Which Came First, The Chicken or the Egg?Tuesday, my employer, Dakota College at Bottineau, celebrated Earth Day. The theme for this year was Farming, Yesterday, Today and Tomorrow. The featured speaker was Will Weaver and the book read for this year was his book 'Sweet Land'. I attended some of the sessions and it got me thinking - especially as I drove home that day and in the few days since.
You see, the fields surrounding our new farm have been abuzz with activity. The activity that comes with farming in today's world, which means big green and red machines pulling all types of equipment across the land in an attempt to feed the world, if not their own families.
It has me thinking...has the growth in the size of farms pushed the size of machinery or has the size of machinery pushed the size of the farms? Way back when the average size farm in North Dakota was just over 200 acres - which was a long time ago because as you know, early settlers were given 160 acres free if they homesteaded, things were done by hand or with horses. Then, the industrial age came and machines began to show up on our small farms.
Machines like this
And this..not the ATV but what it is pulling...
So I wonder. There are only so many hours in a day. So many hours, even in our long spring days as we had towards June, in which to accomplish all the planting and field work. In older days, you didn't have tractors with auto steer, GPS, not even lights. You were limited to what you could do in a day by the number of daylight hours in that day. So why and when did it change? As the farms got bigger did the equipment dealers decide to add technology to allow farmers to farm longer because they had to in order to get things done...OR...did the equipment dealers new technology get the farmers to thinking that they could get bigger because now they had the technology to do so? You're no longer limited by the number of daylight hours in a day. Is that a good thing?

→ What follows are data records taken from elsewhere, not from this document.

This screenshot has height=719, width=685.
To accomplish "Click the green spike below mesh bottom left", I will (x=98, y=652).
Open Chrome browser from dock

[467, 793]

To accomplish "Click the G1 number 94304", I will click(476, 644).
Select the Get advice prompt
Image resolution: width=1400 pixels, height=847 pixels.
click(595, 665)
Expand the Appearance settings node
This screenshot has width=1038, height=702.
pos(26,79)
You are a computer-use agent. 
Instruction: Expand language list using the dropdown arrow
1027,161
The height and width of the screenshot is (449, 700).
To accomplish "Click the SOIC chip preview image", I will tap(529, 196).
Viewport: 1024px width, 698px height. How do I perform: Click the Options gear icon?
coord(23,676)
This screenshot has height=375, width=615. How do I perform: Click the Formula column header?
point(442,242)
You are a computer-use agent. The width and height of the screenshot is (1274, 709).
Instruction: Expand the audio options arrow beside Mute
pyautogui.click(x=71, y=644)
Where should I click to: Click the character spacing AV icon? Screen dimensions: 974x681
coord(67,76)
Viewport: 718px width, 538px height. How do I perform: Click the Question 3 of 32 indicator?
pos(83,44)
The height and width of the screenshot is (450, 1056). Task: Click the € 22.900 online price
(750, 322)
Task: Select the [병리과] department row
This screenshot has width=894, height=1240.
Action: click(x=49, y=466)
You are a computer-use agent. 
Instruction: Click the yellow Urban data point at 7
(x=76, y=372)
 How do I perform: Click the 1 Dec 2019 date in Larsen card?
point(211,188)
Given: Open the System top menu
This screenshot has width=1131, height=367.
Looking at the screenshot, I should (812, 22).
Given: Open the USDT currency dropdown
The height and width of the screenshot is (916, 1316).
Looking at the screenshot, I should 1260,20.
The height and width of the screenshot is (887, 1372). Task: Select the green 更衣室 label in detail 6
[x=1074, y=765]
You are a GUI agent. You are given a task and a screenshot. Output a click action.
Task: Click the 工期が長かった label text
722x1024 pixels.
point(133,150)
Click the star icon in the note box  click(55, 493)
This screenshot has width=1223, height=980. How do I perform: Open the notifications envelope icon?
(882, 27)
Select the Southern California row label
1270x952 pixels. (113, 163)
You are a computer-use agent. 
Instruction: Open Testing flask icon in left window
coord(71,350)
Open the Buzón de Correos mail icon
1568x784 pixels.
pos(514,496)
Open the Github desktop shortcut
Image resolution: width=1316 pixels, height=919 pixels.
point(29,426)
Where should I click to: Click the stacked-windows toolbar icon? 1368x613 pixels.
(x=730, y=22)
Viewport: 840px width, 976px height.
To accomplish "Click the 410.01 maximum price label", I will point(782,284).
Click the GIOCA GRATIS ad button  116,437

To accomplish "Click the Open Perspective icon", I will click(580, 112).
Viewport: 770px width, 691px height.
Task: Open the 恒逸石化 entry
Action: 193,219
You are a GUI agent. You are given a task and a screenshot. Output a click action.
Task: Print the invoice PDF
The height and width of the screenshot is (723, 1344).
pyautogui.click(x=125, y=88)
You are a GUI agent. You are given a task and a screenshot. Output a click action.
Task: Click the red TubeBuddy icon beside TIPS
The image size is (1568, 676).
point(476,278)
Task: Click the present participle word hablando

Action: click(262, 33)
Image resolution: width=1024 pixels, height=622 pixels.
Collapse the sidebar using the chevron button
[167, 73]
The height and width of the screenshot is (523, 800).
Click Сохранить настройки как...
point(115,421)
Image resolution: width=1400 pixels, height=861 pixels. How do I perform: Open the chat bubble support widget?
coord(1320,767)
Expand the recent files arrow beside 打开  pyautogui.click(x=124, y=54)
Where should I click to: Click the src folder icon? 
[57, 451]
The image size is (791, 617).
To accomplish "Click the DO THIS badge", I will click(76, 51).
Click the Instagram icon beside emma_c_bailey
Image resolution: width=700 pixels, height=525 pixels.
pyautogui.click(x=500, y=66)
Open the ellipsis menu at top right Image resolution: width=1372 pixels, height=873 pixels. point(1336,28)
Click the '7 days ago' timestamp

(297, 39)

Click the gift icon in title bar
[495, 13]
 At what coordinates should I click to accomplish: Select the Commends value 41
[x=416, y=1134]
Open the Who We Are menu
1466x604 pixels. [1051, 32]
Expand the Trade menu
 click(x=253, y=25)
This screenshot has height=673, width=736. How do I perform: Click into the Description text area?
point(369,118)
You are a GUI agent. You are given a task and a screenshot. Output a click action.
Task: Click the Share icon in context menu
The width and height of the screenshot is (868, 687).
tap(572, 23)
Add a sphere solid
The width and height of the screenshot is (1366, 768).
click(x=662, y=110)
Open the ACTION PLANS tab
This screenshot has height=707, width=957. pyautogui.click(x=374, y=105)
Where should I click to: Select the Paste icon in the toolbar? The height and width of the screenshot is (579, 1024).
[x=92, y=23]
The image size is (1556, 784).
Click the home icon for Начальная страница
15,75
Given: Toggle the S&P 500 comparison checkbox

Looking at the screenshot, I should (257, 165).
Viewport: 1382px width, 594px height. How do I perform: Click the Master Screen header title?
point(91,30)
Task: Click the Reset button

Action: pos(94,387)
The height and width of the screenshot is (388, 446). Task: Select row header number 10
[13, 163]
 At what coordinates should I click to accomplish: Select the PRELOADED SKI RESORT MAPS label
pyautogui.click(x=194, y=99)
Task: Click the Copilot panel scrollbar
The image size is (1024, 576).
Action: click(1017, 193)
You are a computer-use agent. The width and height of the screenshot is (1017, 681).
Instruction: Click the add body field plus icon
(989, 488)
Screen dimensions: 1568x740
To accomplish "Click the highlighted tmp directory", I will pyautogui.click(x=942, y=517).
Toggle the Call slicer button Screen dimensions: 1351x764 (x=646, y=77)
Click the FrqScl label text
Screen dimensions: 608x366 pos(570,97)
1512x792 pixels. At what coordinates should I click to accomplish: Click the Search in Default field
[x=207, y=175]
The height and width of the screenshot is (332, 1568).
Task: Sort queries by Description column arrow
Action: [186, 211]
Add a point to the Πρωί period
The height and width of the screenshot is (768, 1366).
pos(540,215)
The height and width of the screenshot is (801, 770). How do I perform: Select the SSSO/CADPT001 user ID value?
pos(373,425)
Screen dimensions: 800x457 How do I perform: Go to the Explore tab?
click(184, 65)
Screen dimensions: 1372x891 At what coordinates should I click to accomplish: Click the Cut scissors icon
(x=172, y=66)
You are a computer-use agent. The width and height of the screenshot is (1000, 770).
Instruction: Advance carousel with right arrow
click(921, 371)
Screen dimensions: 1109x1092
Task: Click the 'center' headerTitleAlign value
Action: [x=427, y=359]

Either way, I'm afraid it will all end up like Mr. Weaver's story 'The Last Farmer' about a farmer who works a whole LOT of land and ends up missing meals and going for days without sleep to get the crop in the ground in the spring because his wife has left him - there's no social life on a rural farm when the farms are so big and far apart - and no one to help him, because the lights and GPS and auto steer will allow him to go 24/7.
I'm glad to know, as I watch the big green and red machines in the fields that surround our farm that there are still small farmers out there. Small farmers like us who do things by hand or with small machines. I'm glad to know that the farmers in my area still have wives and families to go home to and even though they sometimes work late at night, they do go home to them. I don't think it's easy to feed the world and I'm glad they're doing it - thanks you guys! But I still wonder, does all the new farming technology really make it easier?